Thank you for the detailed issue! This ended up being a bit of a nasty bug, but I believe I've got a fix for it.

A few things: Please pull the latest version from github. I also updated the match collection filter function, which should save you a ton of unnecessary calls to the /match/ endpoint. Finally, please add UnloadedGhostStore() to your pipeline (I just added this in the docs late last week):

{
  "global": {
    "default_region": "EUW"
  },

  "pipeline": {
    "Cache": {},

    "UnloadedGhostStore": {},

    "DDragon": {},

    "RiotAPI": {
...

If this fixes your issue, feel free to close it. I'll let you do it since I'm not 100% sure this will solve everything.

No problem - I'll try to do some tests this evening. I'm not surprised there are bugs in there, the code's doing some very clever things, so stuff is bound to go wrong occasionally :-)

I'm curious - what was the bug and what was triggering it? I assume that the example match scanning code works for you, or at least that match scanning is a fairly common thing people want to do with the library, so if it was a common issue, I'd have found an existing bug (or based on how fast you fix things, more likely I'd have never hit the problem in the first place! ;-))

> [SUPPLIED INFORMATION]
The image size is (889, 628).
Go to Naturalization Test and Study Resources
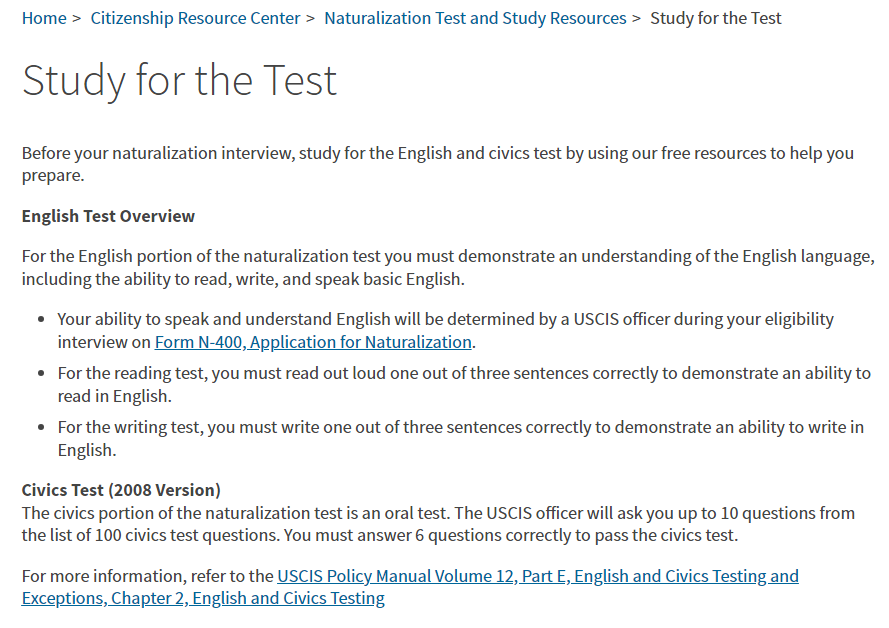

> [OBJECTIVES]
A: Reproduce the bug-fix thread word for word from "No problem - I'll" to "wrong occasionally :-)".
B: In the bug-fix thread, name every stage that appears under "pipeline" in the configuration snippet.

> [ANSWER SET]
A:
No problem - I'll try to do some tests this evening. I'm not surprised there are bugs in there, the code's doing some very clever things, so stuff is bound to go wrong occasionally :-)

B:
Cache
UnloadedGhostStore
DDragon
RiotAPI